Albany County extends Rail Tie wind project permit five years
Commissioners gave Rail Tie five more years, reviving a 504-megawatt project before its permit expired. Opponents say the wind farm is still being kept alive on paper.
Albany County commissioners kept the Rail Tie wind project alive Tuesday, approving a five-year permit extension that gives developers more time to advance one of southern Wyoming’s most contested energy proposals. The 2-1 vote came as the project neared a July 16, 2026 permit deadline and after years of hearings, court fights and land-board approvals.
The extension matters because Rail Tie is not a new idea on the county’s agenda. The project was first approved by Albany County in July 2021 as a Wind Energy Conversion System permit for up to 120 turbines, including 94 on private land and 26 on State of Wyoming land, with towers reaching about 590.55 feet. It is planned for roughly 26,000 acres near Tie Siding, about 15 miles south of Laramie.
The project’s scale has kept it at the center of Albany County’s wind debate. Supporters have argued that a 504-megawatt facility would bring major tax revenue and school-trust income, and earlier reporting said the state-land portion could generate about $20 million for school districts over the project’s 35-year lifespan. Opponents have focused on viewsheds, wildlife, land values and the rural landscape near the Ames Monument.

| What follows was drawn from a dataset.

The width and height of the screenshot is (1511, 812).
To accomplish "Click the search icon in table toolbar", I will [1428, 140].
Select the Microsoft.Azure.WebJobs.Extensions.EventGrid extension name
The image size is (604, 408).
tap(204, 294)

The lone dissenting commissioner described Tuesday’s action as the company “fishing to keep the project alive,” a blunt assessment of how much of the project remains tied to paper approvals rather than steel in the ground. That criticism reflects the central question now facing county residents: whether commissioners renewed a viable project, or simply preserved a long-delayed proposal that still has not broken construction ground.
Rail Tie has cleared major hurdles before. The State Board of Land Commissioners approved the state-land lease in January 2021 after previously declining to extend it in November 2020. Albany County then approved the WECS permit on July 13, 2021. In May 2023, the Wyoming Supreme Court ruled in favor of the project, leaving developers with the core approvals they needed.

Even so, the fight has continued in court and in public. Opponents filed a federal lawsuit on Dec. 23, 2024, alleging the Western Area Power Administration failed to adequately weigh impacts on wildlife, wetlands, cultural resources and the Ames Monument. That suit seeks to stop a 149-turbine plan spanning 26,000 acres.
County records show the project has remained active behind the scenes. Albany County has processed a road-use agreement with ConnectGen Albany County LLC for construction traffic and a letter of credit from Commerxbank not to exceed $1,075,000 for the project. ConnectGen originally developed Rail Tie, and Repsol acquired ConnectGen in March 2024.

The new extension gives Rail Tie another window to move toward the end-of-2026 operating target the developer has cited. For Albany County, it also extends the political and legal clock on a project that has already shaped land-use policy, county paperwork and the future of southern Albany County for years.